RBI Framework on Indian Banks’ Foreign Businesses
On December 1, the Reserve Bank of India has unveiled a framework allowing overseas subsidiaries and branches of Indian banks and financial institutions to undertake activities that are not specifically permitted in the Indian domestic market. This framework has been implemented with immediate effect.
What are the key features of the framework?
- The framework allows Indian banks’ foreign branches or subsidiaries as well as All India Financial Institutions (AIFIs) to deal in financial products that are not permitted in Indian domestic market without prior approval from the RBI.
- The new rules are applicable to all banks regulated by the Reserve Bank of India (excluding cooperative banks, regional rural banks and local area banks) and AIFIs.

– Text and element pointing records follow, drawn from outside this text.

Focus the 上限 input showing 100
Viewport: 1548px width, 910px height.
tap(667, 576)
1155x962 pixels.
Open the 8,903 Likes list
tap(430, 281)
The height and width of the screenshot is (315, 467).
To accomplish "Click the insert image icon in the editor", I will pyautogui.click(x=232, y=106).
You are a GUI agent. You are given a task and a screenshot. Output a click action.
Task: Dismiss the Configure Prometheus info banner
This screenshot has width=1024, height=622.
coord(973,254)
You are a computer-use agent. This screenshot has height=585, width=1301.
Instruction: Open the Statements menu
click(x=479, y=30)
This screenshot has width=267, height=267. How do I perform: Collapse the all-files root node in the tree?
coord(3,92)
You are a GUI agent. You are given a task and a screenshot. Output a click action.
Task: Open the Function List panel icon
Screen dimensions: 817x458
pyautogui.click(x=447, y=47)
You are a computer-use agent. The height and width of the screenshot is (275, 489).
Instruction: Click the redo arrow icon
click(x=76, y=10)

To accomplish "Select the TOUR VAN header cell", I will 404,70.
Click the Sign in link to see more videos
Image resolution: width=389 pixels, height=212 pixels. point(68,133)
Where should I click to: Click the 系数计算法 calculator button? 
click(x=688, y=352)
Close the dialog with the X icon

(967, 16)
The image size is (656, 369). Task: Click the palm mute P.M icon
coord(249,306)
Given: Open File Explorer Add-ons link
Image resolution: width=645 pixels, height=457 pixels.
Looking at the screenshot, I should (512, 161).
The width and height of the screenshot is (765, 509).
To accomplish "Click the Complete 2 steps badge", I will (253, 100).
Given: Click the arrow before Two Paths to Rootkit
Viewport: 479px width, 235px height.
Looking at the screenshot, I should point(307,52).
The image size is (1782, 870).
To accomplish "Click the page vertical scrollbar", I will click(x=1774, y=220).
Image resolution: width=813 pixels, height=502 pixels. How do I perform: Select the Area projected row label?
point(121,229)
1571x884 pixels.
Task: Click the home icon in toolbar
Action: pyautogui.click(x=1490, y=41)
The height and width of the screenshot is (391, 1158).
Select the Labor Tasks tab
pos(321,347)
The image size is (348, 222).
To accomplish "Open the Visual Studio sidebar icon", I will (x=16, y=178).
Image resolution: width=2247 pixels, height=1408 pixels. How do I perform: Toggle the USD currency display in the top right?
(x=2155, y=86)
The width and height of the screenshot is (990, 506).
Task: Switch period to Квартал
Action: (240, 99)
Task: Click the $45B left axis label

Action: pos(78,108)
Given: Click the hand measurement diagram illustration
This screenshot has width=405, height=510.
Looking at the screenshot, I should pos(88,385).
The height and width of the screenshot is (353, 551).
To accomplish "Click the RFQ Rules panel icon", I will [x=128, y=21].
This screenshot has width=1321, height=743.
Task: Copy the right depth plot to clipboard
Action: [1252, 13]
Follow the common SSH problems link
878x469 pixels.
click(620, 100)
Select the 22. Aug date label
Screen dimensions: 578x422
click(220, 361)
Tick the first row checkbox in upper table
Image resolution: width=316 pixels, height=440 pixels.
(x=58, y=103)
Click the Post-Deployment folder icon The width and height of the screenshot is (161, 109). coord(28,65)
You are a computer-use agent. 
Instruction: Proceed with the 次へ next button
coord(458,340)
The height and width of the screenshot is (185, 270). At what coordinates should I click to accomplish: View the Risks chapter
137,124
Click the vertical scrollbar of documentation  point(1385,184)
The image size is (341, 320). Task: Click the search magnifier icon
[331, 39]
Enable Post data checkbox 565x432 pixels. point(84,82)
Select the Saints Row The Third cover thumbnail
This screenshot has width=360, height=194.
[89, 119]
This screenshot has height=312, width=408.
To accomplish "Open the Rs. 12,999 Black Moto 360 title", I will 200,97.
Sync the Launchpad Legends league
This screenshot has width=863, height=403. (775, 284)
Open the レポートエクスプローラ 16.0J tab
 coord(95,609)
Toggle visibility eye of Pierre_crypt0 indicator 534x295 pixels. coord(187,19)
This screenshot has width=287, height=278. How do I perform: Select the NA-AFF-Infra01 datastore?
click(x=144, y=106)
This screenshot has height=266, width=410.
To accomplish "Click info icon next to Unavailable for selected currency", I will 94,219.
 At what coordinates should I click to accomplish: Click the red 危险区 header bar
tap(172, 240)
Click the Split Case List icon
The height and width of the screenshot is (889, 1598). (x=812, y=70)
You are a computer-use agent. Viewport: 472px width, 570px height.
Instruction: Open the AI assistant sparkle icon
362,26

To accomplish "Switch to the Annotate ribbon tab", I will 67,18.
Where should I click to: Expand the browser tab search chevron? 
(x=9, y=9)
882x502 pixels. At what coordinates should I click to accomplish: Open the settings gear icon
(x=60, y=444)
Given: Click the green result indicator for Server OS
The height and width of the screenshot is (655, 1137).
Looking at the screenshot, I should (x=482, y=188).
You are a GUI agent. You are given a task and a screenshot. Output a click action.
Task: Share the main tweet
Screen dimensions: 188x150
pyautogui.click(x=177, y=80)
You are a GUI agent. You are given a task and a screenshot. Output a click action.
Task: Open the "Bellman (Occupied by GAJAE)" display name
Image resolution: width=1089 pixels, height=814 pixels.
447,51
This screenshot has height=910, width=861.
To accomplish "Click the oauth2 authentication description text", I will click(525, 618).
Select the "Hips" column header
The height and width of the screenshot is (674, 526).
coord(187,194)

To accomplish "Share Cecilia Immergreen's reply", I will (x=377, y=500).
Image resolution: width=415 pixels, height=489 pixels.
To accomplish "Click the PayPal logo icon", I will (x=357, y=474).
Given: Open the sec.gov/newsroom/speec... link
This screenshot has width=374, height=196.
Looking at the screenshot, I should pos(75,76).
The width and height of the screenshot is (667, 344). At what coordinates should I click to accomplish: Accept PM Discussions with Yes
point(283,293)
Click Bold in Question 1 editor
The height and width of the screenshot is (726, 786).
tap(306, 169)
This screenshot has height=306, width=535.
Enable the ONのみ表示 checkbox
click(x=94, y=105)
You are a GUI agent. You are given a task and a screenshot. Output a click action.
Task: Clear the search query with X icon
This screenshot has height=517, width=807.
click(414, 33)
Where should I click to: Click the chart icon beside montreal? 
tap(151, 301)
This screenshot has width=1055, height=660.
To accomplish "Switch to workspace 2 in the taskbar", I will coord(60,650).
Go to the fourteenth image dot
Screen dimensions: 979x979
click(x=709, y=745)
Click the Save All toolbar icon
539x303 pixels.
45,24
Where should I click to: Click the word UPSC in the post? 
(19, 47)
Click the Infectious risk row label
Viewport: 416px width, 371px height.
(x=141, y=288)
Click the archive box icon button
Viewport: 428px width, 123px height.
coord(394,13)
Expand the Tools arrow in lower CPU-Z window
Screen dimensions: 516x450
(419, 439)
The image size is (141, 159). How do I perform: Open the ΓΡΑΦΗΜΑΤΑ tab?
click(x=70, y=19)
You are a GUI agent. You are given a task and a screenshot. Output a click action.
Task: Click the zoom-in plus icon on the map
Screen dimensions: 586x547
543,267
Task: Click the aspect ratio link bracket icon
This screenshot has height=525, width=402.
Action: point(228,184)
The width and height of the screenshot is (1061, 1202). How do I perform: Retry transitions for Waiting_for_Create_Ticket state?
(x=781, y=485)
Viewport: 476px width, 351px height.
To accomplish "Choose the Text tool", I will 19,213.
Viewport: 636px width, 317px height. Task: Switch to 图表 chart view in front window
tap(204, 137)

- These relaxations are subject to certain restrictions like parent banks or AIFIs requiring prior approval from their boards or concerned authorities in respective jurisdictions while dealing with such products. They are also subject to compliance with specific regulations and conditions that are put in place by the RBI and the respective host regulators.
- The activities of Indian banks’ foreign branches and IFSCs are subject to Indian laws, unless specifically exempted.
- The entities that come under the new rules must have adequate knowledge, understanding, and risk management capability to handle products.
- They can act as market makers for such products only if they have the ability to price or value such products. The pricing of such products is demonstrable at all times.
- Their exposure and mark-to-market on these products must be appropriately captured and reported in the returns filed to the RBI.
- These entities must not deal in products linked to Indian Rupees (INR) unless the RBI specifically permits it. They are not permitted to accept structured deposits from any Indian resident.
- Financial products dealt with by the foreign branches and subsidiaries as well as IFSCs will attract prudential norms like capital adequacy, exposure norms, periodical valuation, and all other applicable norms.